Deltras İnfaz Yeri bugün Asmodae'de bir anıt; çölde karanlık, ürkütücü, kaba kayadan oyulmuş bir kule. Bu cesur Deva'nın anısına biz Elyoslar'ın bir anıtı yok, onun yerine onu düşüncelerimizde anıyoruz. Ben bu raporu kağıda döküyorum, çünkü bu vahim sefer ile ilgili sıkça anlatılan çelişkili hikayeleri nihai ve gerçek bir şekle sokmak istiyorum. Ariel elimi yönetsin ve aklımı aydınlatsın.

Deltras sadık ve yetenekli bir Deva olarak bilinirdi. Daha Tuğgeneral iken, gönüllü olarak en tehlikeli görevlere talip oluyordu. Savaştaki başarısının yönetme yeteneklerine değil de lejyonun birliğine borçlu olduğunu söylerdi hep. Bilindiği üzere bir keresinde gümüş merasim zırhını Lord Nezekan kendisine bizzat emredene kadar giymeyi reddetti.

Felaketten sonra 249. yılda Verteron'un çevresinde depremler meydana geldi. Hatta bu arada Verteron'un bir parçası gökyüzüne fırladı ve kayanın yarığından mavi bir ışık belirdi. Cesur bir Deva bu mavi ışığın içine daldı ve kısa bir süre sonra oradan geri döndüğünde başka bir krallığa giden bir kapının varlığından bahsetti.

Bu yeni tuhaf krallığı araştırmak için bir lejyon gönderilmesi kararlaştırıldı ve bunun için Fırtına Lejyonu seçildi.

Fırtına Lejyonu kısa bir süre sonra, alışkın oldukları sakin gökyüzünden bu kadar farklı olan, kalıntıların etrafta uçuştuğu neredeyse sonsuz dünyaya "Abis", adını verdi. Karanlıktan ürkütücü sesler yankılanıyordu. Uzun süre geçmemişti ki, lejyon çoktan unutulmuş bir kabusun yaratıklarına rastladı - Balaurlar'a.

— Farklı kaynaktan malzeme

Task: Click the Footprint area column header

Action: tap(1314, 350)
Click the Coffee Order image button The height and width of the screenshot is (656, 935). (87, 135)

Balaurlar'a karşı olan savaş acımasızdı. Zafer büyük kayıplara yol açmıştı. Kanayan ve yorgun düşen lejyon gerçek gücünün çok altına düşmüştü.

Lejyon başka bir kapıya rastladı ve bu kapıyla Elysea'ya ve böylece hak edilmiş istirahata varacaklarını sanıyorlardı. Diğer tarafa ulaştıklarında, o ana kadar gördükleri hiç bir yere benzemeyen soğuk ve çorak bir çölde bulunduklarını şok içinde fark ettiler. Onları burada korkunç yaratıklar bekliyordu - büyük pençeli, sırtından aşağı düşen kürk yeleli garip canlılar, ama yine de insanca oldukları kesin. Fırtına Lejyonu silahlarını çekti ve geri çekilmedi, Asmodiyerler de aynını yaptı, bunu yaparken gözleri vahşi bir kırmızı içinde parıldıyordu.

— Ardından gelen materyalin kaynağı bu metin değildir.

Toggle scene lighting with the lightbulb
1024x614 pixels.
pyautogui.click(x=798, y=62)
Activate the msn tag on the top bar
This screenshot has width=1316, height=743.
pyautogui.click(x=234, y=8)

Deltras kendini Elysea'nın elçisi olarak tanıttı ve barışçıl niyetini ortaya koydu. Bir çeşit lider öne çıktı ve Deltras'a yabancı bir dilde konuşarak, Elyoslar'a silahlarını bırakmayı emretti. Deltras'ın onu anlamadığını fark ettiğinde Devalar arasında hala bilinen antik bir Atreya lehçesinde konuştu. Deltras endişeli bir şekilde bu adamın Empriyen Efendisi Lord Zikel'in ta kendisi olduğunu fark etti!

Deltras onun hikayesini biliyordu. Zikel, Lord Azfel'e ve onun gaddar seferberliğine katılmış ve Sonsuzluk Kulesi'nin yıkımına sebep olmuştu. Deltras karşısındakinin efsanevi bir çılgın olduğunu fark edince, öfkeli Asmodiyerler'le pazarlık etmenin faydasız olduğunu anlamıştı.

İlk darbeyi Deltras indirdi. Şimşek hızında baltasını çıkardı ve ilahi bir güçle Zikel'e bir darbe indirdi. Ama büyük Deltras dahi Empriyen Efendisi ile baş edemedi ve Zikel'in cevabı Deltras'ın zırhını delen ve onu hemen yere seren, yanan enerjili bir yıldırım darbesiyle oldu. Fırtına Lejyonu'nun geri kalanı da Lord Zikel'in yenilmezliğini kabul ettikten sonra, geri çekildi. Ancak arkalarındaki portal kapanmıştı ve Asmodiyerler aç kalmış Vorg sürüsü gibi üzerilerine saldırdı.

Sadece on adam bu kan gölünden kurtulmuştu ve bunlardan sadece ikisi Elysea'ya geri döndü. Triton ve Akarios, kan içindeki kanatları elverdikçe hızlı bir şekilde Sanktum'a geri döndü. Leydi Ariel'in önünde eğildikten sonra rapor verdiler: Diğer Empriyen Efendileri hayatta kaldı ve müritleri şimdi karanlığın yolunu takip ediyordu. Leydi Ariel büyük üzüntüye düşmüştü. Balaurlar, Şedim Efendileri - geçmişteki tüm düşmanlar ve Elysea'da yaşanmış trajediler, o gün hepsi tekrar hayatına girmişti.

Fırtına Lejyonu'nun kıyımını asla unutmamalıyız. Asmodiyerler şeytanca bir halktır ve vahşetlerini her fırsat bulduklarında tekrarlıyorlar. Bu yüzden Leydi Ariel'in, arındırıcı ışığını Atreya'nın diğer yarısına yönlendirmeliyiz ve gölgeleri sonsuza dek dünyamızdan def etmeliyiz.